En octobre 2023, Reda Kateb avait d'ailleurs rendu hommage sur Instagram à son père apparu dans un classique de la comédie française, Les Aventures de Rabbi Jacob (1973) :

Celui qui a incarné Django Reinhardt avait également confié en 2024 au micro de l'INA :

"[C'était une grande fierté] d'avoir un père comédien, bien sûr, et puis aussi d'avoir un père qui tombe dans la cuve de chewing-gum avec Louis de Funès !"

"J'étais content de raconter les anecdotes que mon père m'avait raconté"

"C'est-à-dire que moi, je suis né en 1977. J'ai grandi dans les années 80, il faut s'imaginer cette époque ou évidemment il n'y avait ni plateformes, ni internet, ni autant d'images, ni autant de chaînes qu'aujourd'hui, donc quand un film passait le soir à la télé, c'était vraiment un événement suivi par des millions de personnes."

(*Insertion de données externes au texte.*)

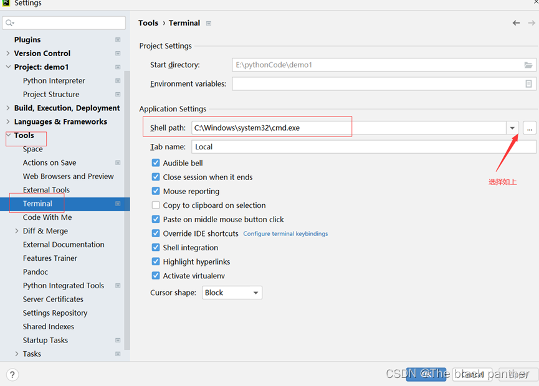Expand the Version Control tree node
The height and width of the screenshot is (386, 539).
(x=8, y=54)
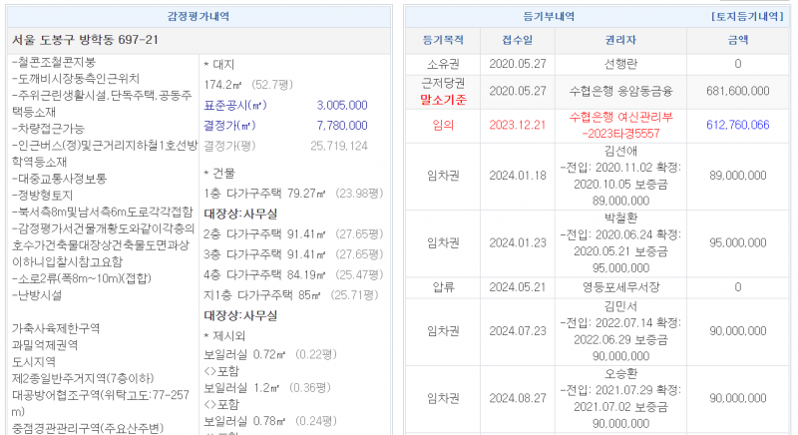Screen dimensions: 798x435
Task: Click the 결정가(㎡) value 7,780,000
Action: (341, 125)
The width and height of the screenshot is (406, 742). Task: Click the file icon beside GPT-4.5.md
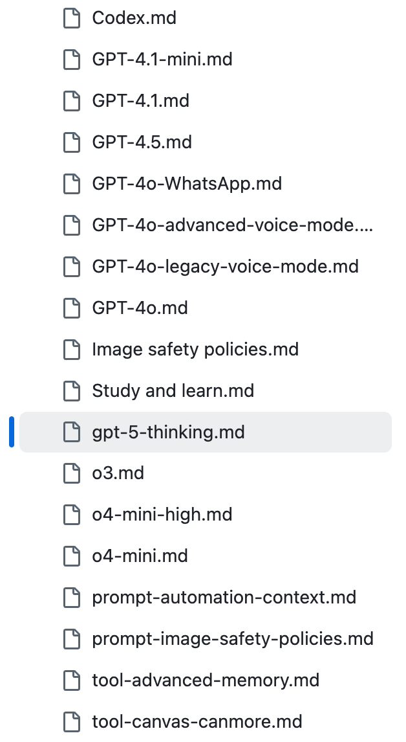(x=71, y=142)
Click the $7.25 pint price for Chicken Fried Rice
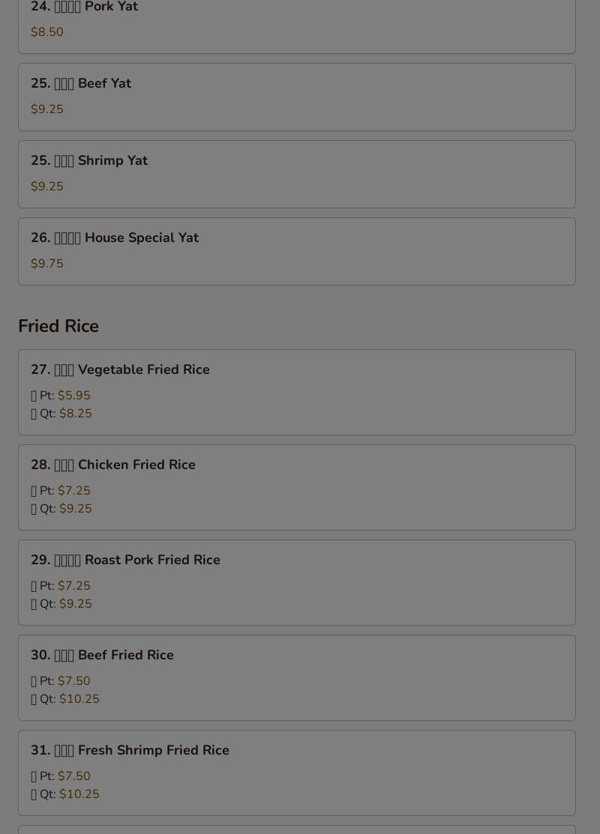600x834 pixels. click(x=74, y=490)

"Donc j'étais un peu le fils du roi le lendemain quand mon père venait me chercher à l'école, et puis tout le monde me demandait un peu des choses sur Louis de Funès que tout le monde adorait. Tous les enfants adoraient Louis de Funès, c'était un peu notre Chaplin à nous en France, à l'époque. Et j'étais content de raconter les anecdotes que mon père m'avait raconté sur le tournage à mes copains."

Acteur du Grand pardon et de French Connection n°2

Malek Kateb (à gauche) Société Nouvelle de Cinématographie (SNC)
Malek Kateb (à gauche)

Sous le nom de Malek Eddine ou de Malek Eddine Kateb, le père de Reda Kateb a fait carrière au théâtre, notamment en fondant avec son cousin Mustapha Kateb en 1963 le Théâtre national algérien. Il débute au cinéma dans Les Hors-la-loi de Tewfik Fares (1969), puis tient un rôle d'importance dans Étoile aux dents ou Poulou le magnifique de Derri Berkani (1971).

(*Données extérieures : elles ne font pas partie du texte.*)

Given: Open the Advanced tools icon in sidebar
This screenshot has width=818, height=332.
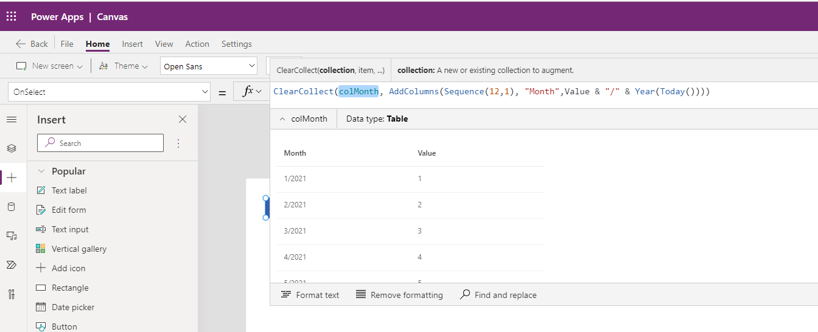Looking at the screenshot, I should (12, 294).
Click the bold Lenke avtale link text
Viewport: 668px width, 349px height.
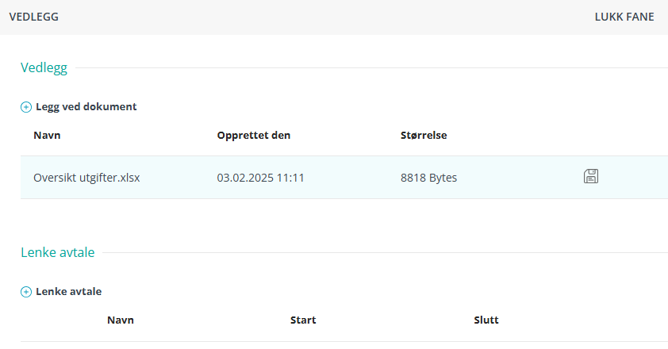pyautogui.click(x=68, y=291)
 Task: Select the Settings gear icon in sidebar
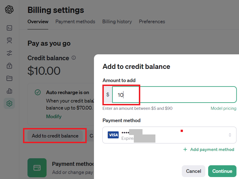(9, 103)
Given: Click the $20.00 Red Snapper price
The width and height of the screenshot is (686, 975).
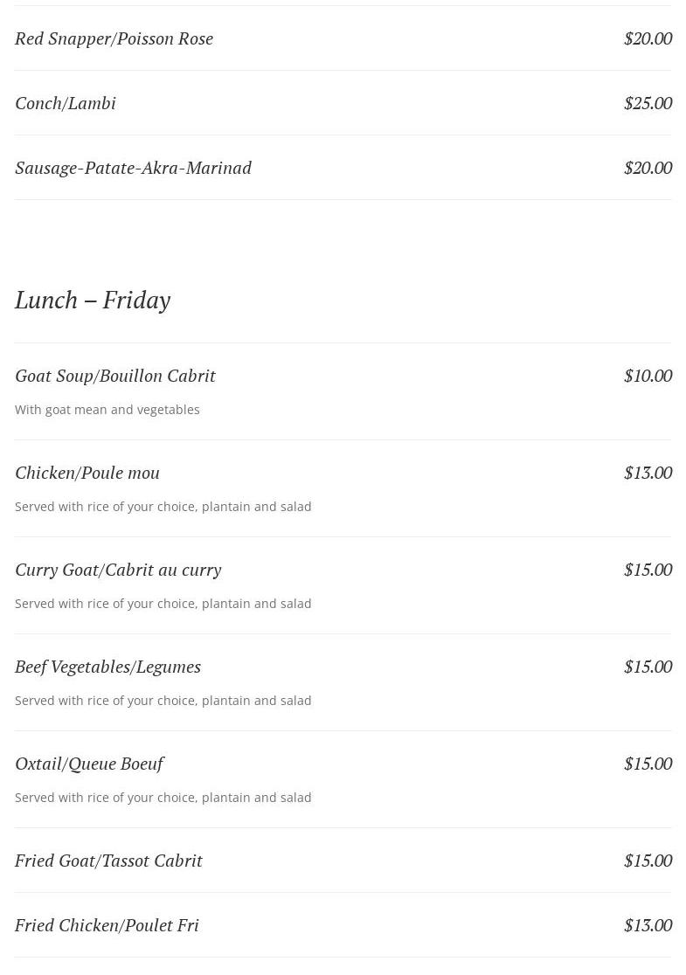Looking at the screenshot, I should coord(648,38).
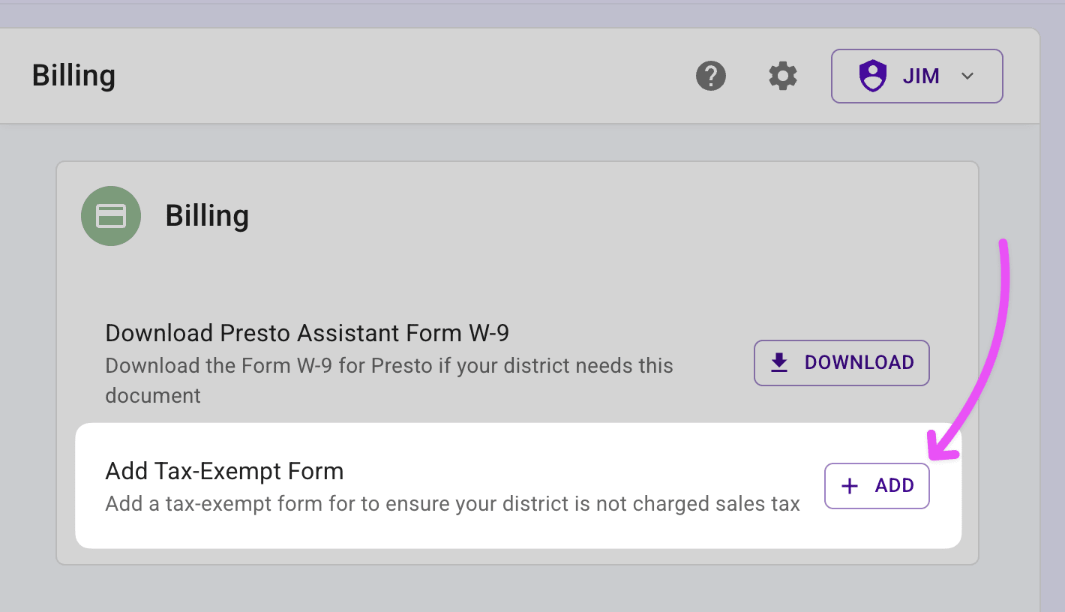This screenshot has height=612, width=1065.
Task: Select the Download Presto Assistant Form W-9 title
Action: [x=307, y=333]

Outre son rôle dans Rabbi Jacob, on peut le voir dans French Connection n°2 de John Frankenheimer (1975), La Question de Laurent Heynemann (1977) et Fernand de René Féret (1980).

Après un rôle dans Le Grand Pardon d'Alexandre Arcady et L'Etoile du Nord de Pierre Granier-Deferre, il rejoint L'Invitation au voyage de Peter Del Monte (1982). Il participe ensuite à la mini-série Capitaine X, avant de retrouver Arcady pour Le Grand carnaval (1983) et d'apparaître dans Le Thé à la menthe d'Abdelkrim Bahloul, porté par un Abdellatif Kechiche alors débutant.

Fidèle du cinéma d'Arcady

Jamais deux sans trois, il interprète un ambassadeur dans L'Union sacrée d'Alexandre Arcady (1989), puis se fait plus rare à l'écran. On le retrouve dans Douce France de Malik Chibane (1995), Salut cousin ! de Merzak Allouache (1996) et Cantique de la racaille, avec Yvan Attal et Virginie Lanoué (1998).

Sa dernière apparition sur grand écran est dans Karnaval de Thomas Vincent, sorti en 1999. L'acteur décède en effet le 7 février 2000, à 58 ans.